Nous l’avons vu, votre robot est en développement depuis deux ans et sera commercialisé à partir de mai 2017, comment gérez-vous la communication d’un projet afin de faire patienter les familles qui doivent être impatientes de pouvoir se procurer Leka pour aider leurs enfants à se développer ?
L. de T. : Nous avons été très transparents sur tout dès le début : le délai, les risques mais aussi les bonnes nouvelles ! La communication claire est transparente est la seule solution pour faire patienter les gens.
D’autre part, ces gens qui ont précommandé sont aussi des « fous » (au sens le plus positif du terme). Ils nous ont fait confiance et je peux vous dire que ça donne une sacrée énergie que d’avoir cette communauté derrière nous pour nous pousser ! 🙂
Votre robot sera proposé à un prix très abordable compte tenu de toutes ses vertus. Aussi, votre projet s’inscrit dans une logique d’entrepreneuriat social. N’êtes-vous pas apparus comme des OVNI de l’entrepreneuriat ? Quelles ont été les premières instances financières que vous avez approchées pour financer votre projet ? Comment avez-vous été accueillis ?

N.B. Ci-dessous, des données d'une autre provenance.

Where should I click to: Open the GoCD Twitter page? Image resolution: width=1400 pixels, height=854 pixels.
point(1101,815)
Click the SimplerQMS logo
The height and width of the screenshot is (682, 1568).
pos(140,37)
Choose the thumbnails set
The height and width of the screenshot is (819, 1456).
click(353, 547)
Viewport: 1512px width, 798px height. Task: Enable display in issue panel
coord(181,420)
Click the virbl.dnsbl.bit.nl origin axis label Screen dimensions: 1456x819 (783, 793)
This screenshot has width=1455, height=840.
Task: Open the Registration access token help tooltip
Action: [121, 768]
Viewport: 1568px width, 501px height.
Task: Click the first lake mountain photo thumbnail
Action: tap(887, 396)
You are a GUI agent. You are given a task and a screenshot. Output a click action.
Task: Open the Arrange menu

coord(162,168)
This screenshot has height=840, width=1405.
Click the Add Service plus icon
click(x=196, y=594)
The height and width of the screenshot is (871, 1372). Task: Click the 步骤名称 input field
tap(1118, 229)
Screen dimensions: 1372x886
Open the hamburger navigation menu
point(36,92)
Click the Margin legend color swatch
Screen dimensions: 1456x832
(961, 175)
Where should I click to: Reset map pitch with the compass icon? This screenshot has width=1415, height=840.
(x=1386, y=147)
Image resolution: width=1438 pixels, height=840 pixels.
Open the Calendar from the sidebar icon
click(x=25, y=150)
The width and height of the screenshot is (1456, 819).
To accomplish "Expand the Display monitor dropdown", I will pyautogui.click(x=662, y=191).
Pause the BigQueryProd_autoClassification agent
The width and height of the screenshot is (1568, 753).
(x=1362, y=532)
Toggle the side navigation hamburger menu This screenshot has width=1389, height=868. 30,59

L. de T. : Si et sur deux fronts : la dominante sociale de notre projet nous a beaucoup rapproché de l’entrepreneuriat social mais en même temps nous sommes une SAS et avons un fonctionnement d’entreprise tout à fait standard. L’aspect social est dans l’impact bien sûr mais aussi et surtout dans notre approche du handicap et dans l’intégration continue et permanente de toutes les parties prenantes dans le cycle de développement.
Dans l’entrepreneuriat classique, c’est notre cible qui surprenait : les enfants exceptionnels, personne ne sait ce que c’est si on n’est pas touché soi-même. De fait, beaucoup nous recommandait de commencer par le grand public avant de retourner sur l’éducation spécialisée. C’est aussi là la grande force et la grande différence entre la France et les US : là-bas, notre focus sur un marché de niche pour commencer a été très bien compris et félicité.